Ordigni da mortaio e cannone. Nuovo stop al cantiere del piano Botta
di Carlo Ruocco
Sarzana, 9.3.2012
Nuovo ritrovamento di materiale bellico nei cantieri del progetto Botta e nuova sospensione dei lavori.
Questa mattina la polizia è stata allertata dopo che gli operai hanno rinvenuto nel terrapieno di un edificio diroccato, a ridosso del muro di cinta che da sua via Emiliana, trentasei ordigni da mortaio e due proiettili da cannone in pessimo stato di conservazione.
L’area sulla quale sorgevano i vecchi depositi di materiale ferroso era appartenuta in passato all’industriale del ferro Bigagli. Il materiale bellico è in pessimo stato di conservazione, ma può costituire comunque un pericolo per gli abitanti del palazzo confinante, dove si trova l’agenzia ippica, in quanto i proiettili sono pieni di esplosivo.
La prossima settimana è previsto l’intervento degli artificieri. Saranno loro a decidere se nel corso delle operazioni di rimozione gli edifici confinanti dovranno essere fatti evacuare.
La possibile presenza di ordigni bellici nell’area era stata segnalata dagli stessi proprietari di un tempo, che a loro volta avevano raccolto le testimonianze degli anziani operai dei laboratori artigianali sorti su via Muccini. E’ stato detto e scritto che si tratterebbe di depositi di materiali esplosivi creati dai partigiani dopo la guerra per un’eventuale insurrezione armata.
Ieri abbiamo incontrato in via Emiliana il partigiano “Loris”. Alto, magro, una ancor folta capigliatura bianca, alla soglia dei novant’anni, percorreva la strada con passo spedito verso il centro città. Lo abbiamo avvicinato.

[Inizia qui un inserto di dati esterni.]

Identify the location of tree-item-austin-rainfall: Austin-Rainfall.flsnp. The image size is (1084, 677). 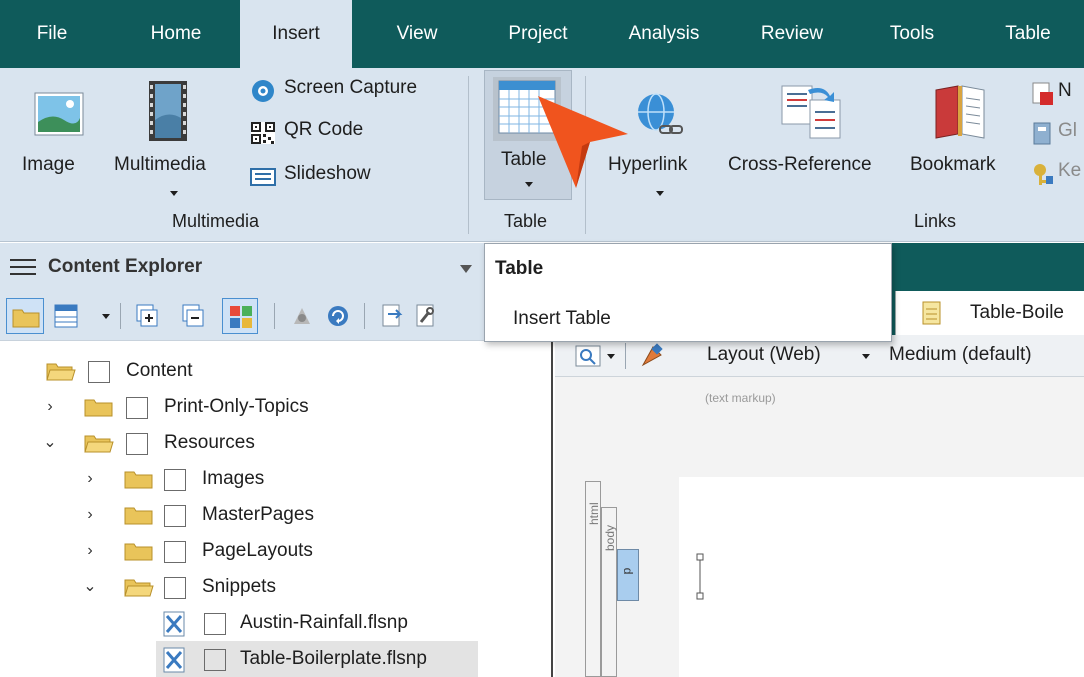
(276, 623).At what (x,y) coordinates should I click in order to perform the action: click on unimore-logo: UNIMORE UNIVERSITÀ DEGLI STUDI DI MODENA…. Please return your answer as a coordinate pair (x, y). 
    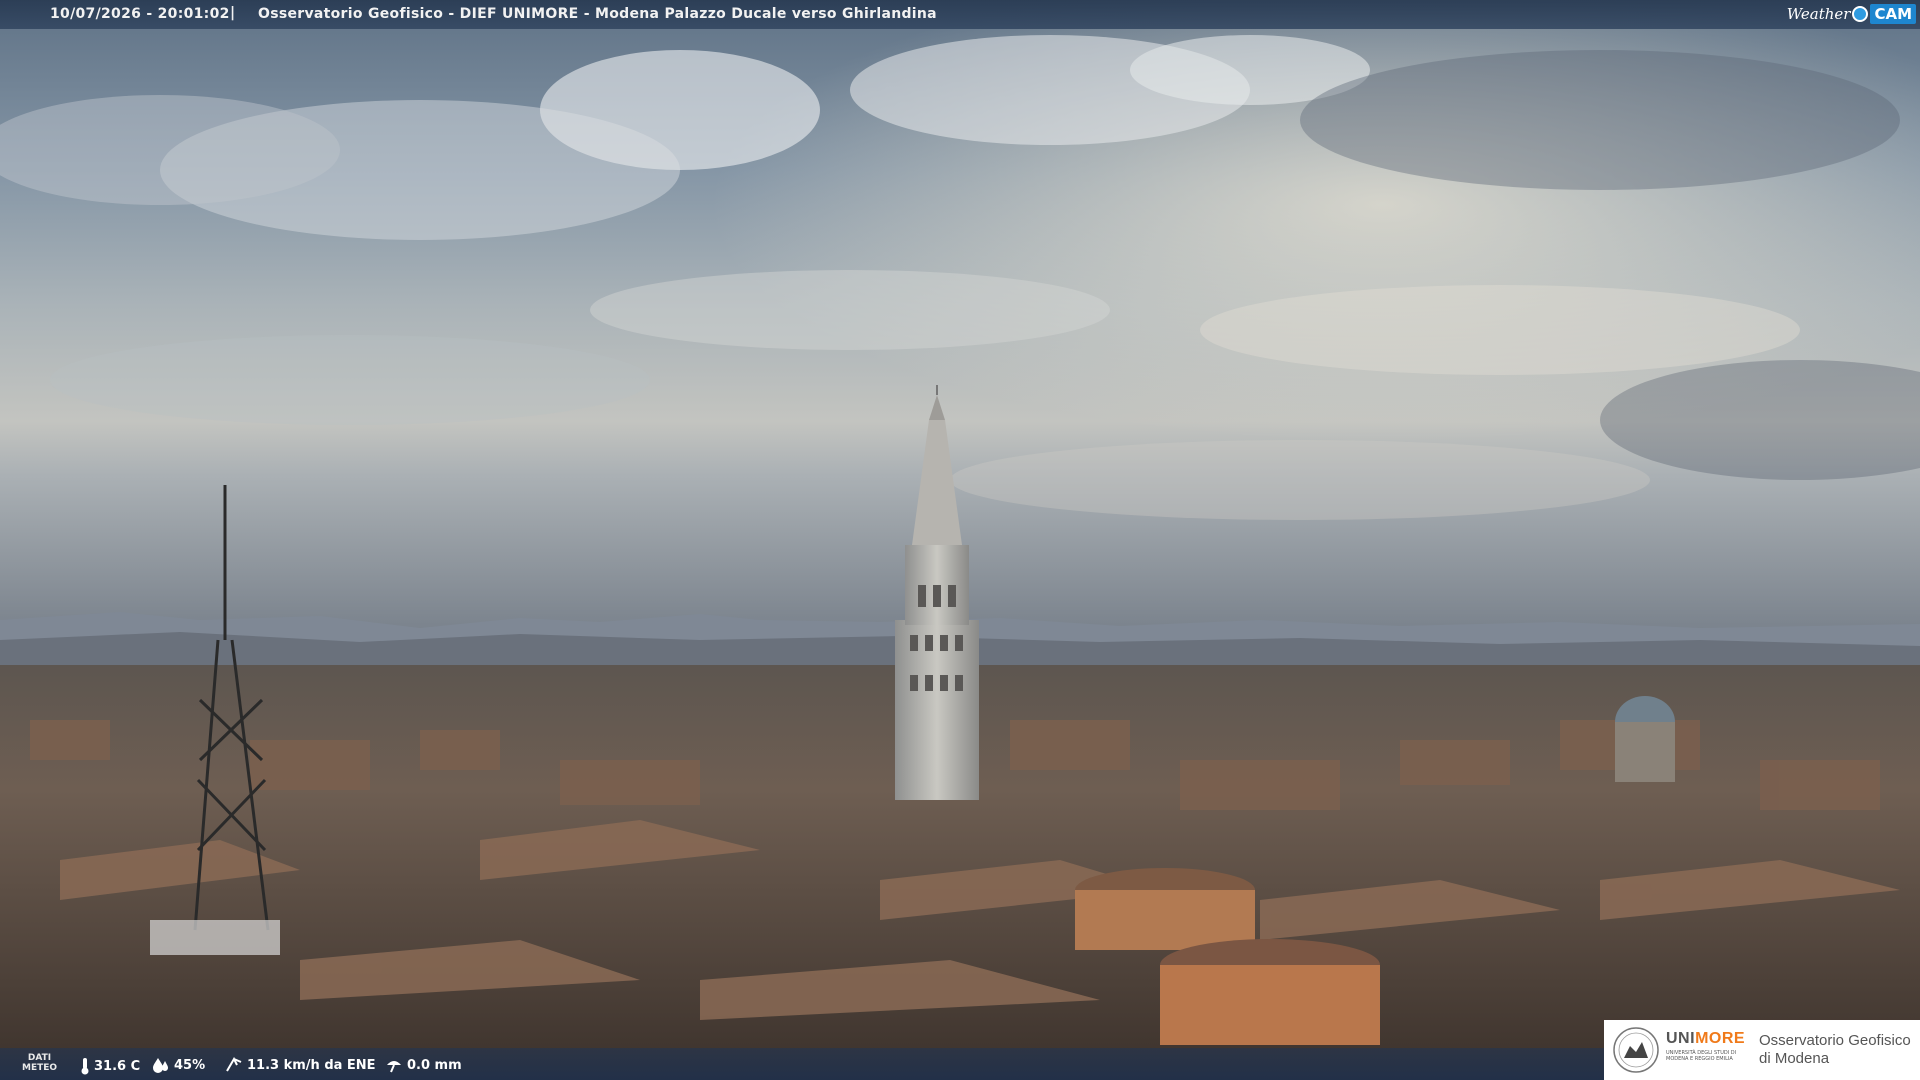
    Looking at the image, I should click on (1762, 1050).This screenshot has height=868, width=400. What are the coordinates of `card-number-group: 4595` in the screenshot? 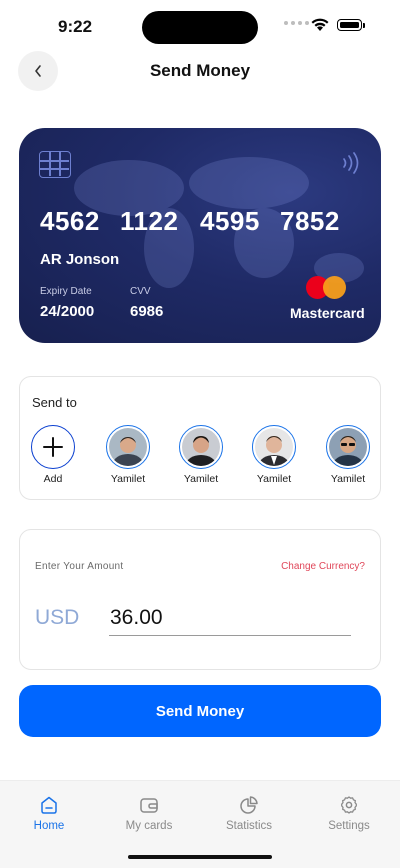 It's located at (230, 221).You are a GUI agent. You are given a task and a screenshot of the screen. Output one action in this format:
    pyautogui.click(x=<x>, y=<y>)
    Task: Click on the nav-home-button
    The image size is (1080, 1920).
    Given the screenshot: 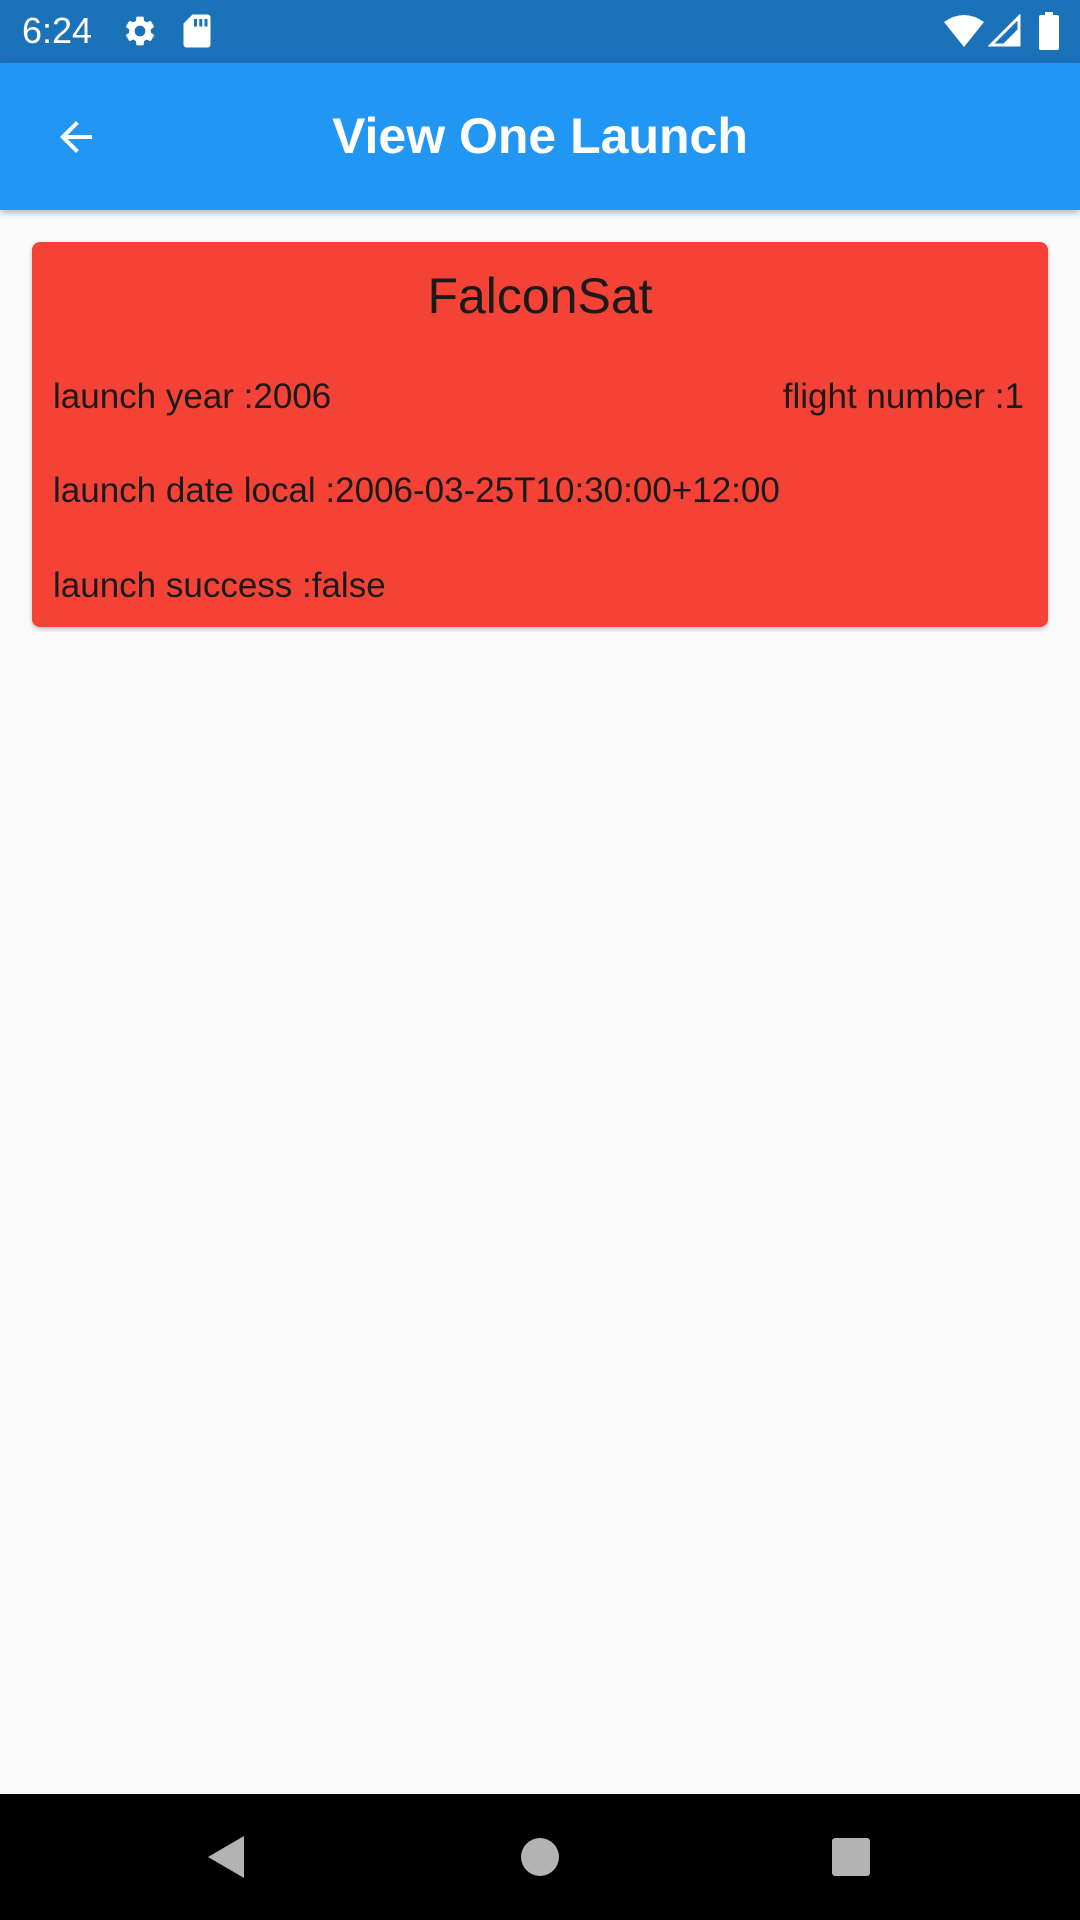 What is the action you would take?
    pyautogui.click(x=540, y=1857)
    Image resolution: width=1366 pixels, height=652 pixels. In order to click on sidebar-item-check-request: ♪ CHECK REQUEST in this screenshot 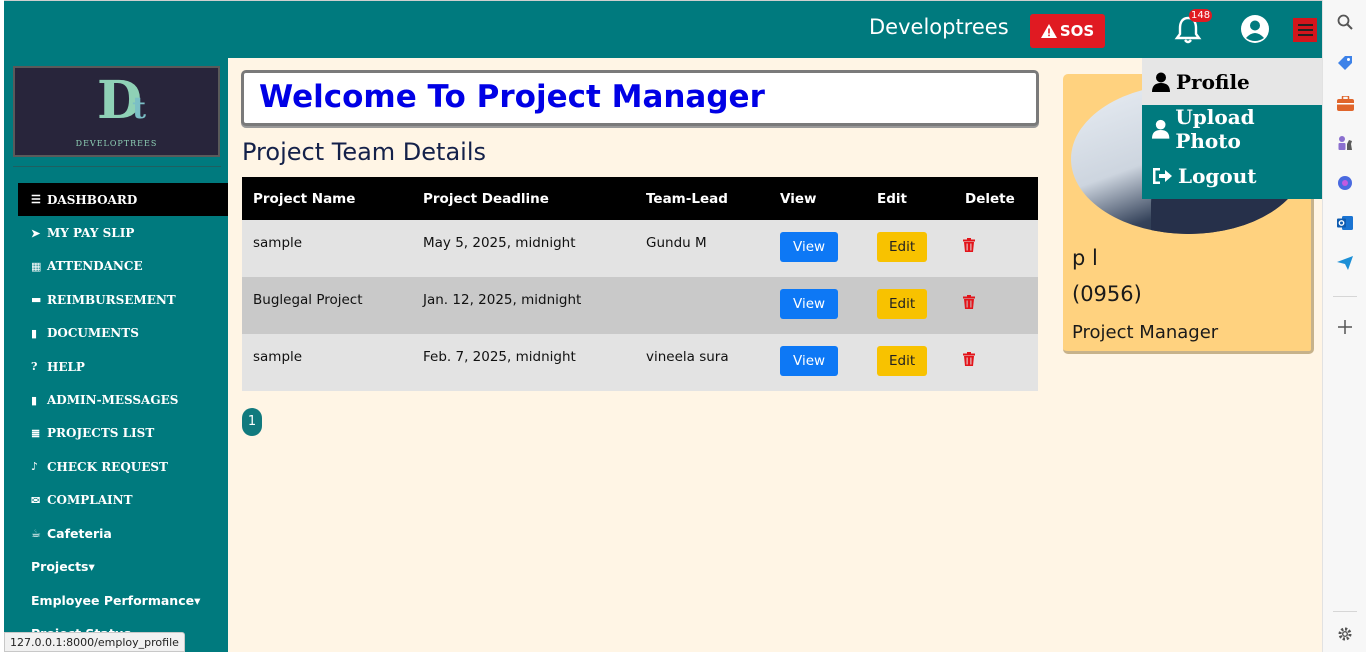, I will do `click(123, 466)`.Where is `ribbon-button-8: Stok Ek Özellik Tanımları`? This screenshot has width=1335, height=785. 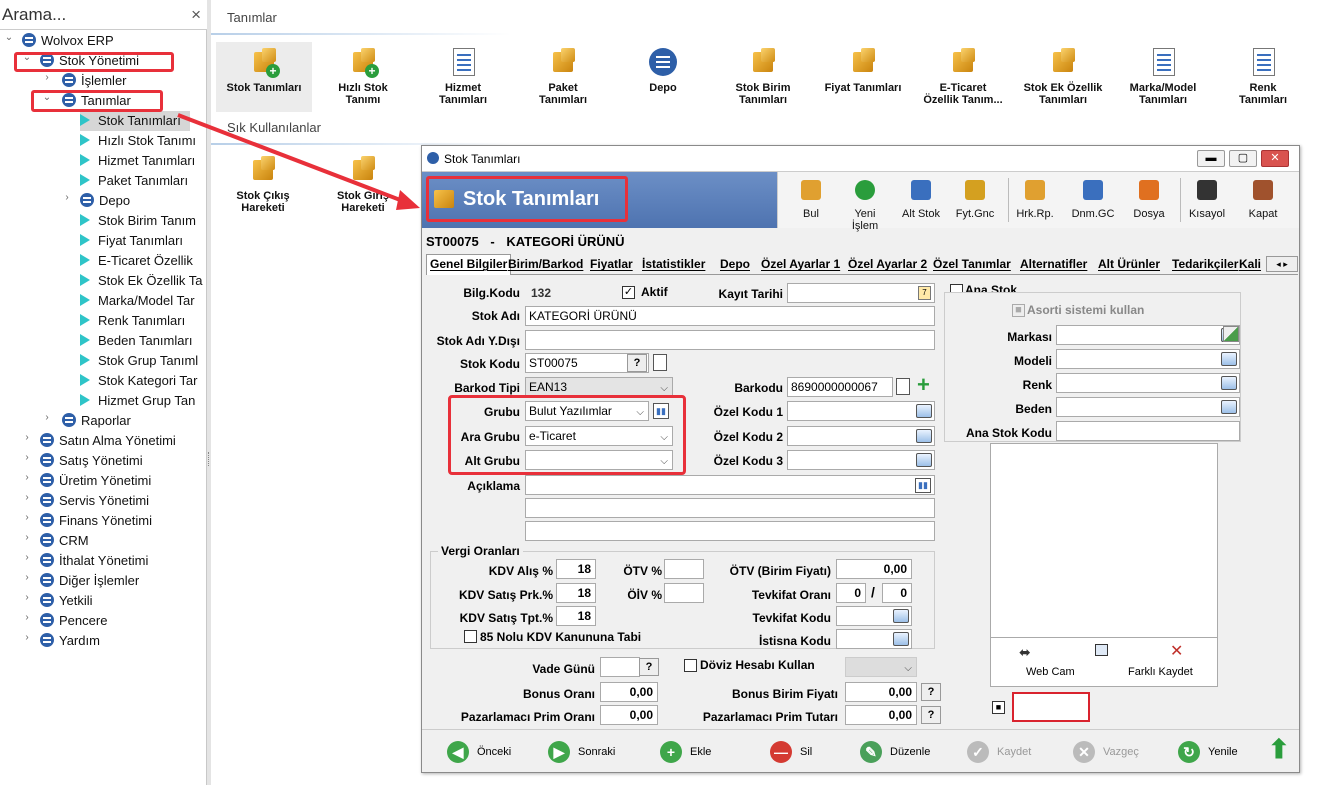 ribbon-button-8: Stok Ek Özellik Tanımları is located at coordinates (1063, 77).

Ci ha fornito solo il nome di battaglia e non ha voluto essere fotografato. Gli abbiamo riferito del ritrovamento e posto la domanda: ma può davvero trattarsi di un deposito partigiano?
“Di esaltati dopo la guerra ce n’erano. Io dopo la Liberazione dopo venti mesi di battaglie sui monti dell’Apennino ligure, toscano ed emiliano, non ho toccato neppure più una pistola. Ma qualche esaltato c’era. Mi sembra strano però bombe di mortaio. Non avevamo mortai, tanto meno cannoni. Forse un mortaio sì. Ma non ci giurerei”.
Altrimenti a chi potrebbero essere appartenute?
“Quando gli eserciti si ritirarono, abbandonarono qua e là depositi di munizioni, magari nascosti alla bell’e meglio. Bisognerebbe vedere di che tipo di munizioni si tratta prima di dire chi le ha abbandonate o nascoste”.
Caro Direttore, sarebbe stato molto strano che nei lavori dell’immediata periferia cittadina non si fossero trovate bombe inesplose. Infatti negli ultimi giorni di guerra al Comando militare americano che si trovava in Versilia, arrivò la voce che ancora molti tedeschi occupavano Sarzana. Poichè l’attacco alla Linea Gotica era ormai in corso, gli alleati decisero allora un massiccio bombardamento sulla città, un “gros plan” di circa 11mila bombe. Ma appena le prime bombe caddero nel centro si Sarzana con grossi danni, il comandante della brigata Muccini di linea Piero Galantini andò a sua volta a protestare contro i militari americani dicendo che le sue informazioni del tutto attendibili parlavano di poche unità presenti in zona e che quindi quel bombardamento era inutile e che soprattutto avrebbe fatto centinaia di vittime. Gli americani presero atto di quanto sostenevano i partigiani, ma si dissero impotenti a bloccare il piano preparato dalla sezione strategica, e che a quel punto – questo raccontava nel dopoguerra lo stesso Galantini – gli artificieri potevano solo evitare di introdurre la spoletta nel cavo della bomba, impedendone così lo scoppio. Fu così che migliaia di bombe prive di esplosivo furono lanciate su Sarzana, con il risultato di bucare pareti, sfondare tetti, e terrazzi, ma limitando tuttavia i danni alle persone, nel frattempo quasi tutte sfollate. Raccontava molti anni dopo quel fatto un partigiano che al suo ritorno a casa dai monti, trovò nella cucina della sua casa, ad un ultimo piano di piazza Matteotti, ben quattordici bombe inesplose sul pavimento, mentre un fiasco d’olio era rimasto miracolosamente intatto e in piedi su uno scaffale.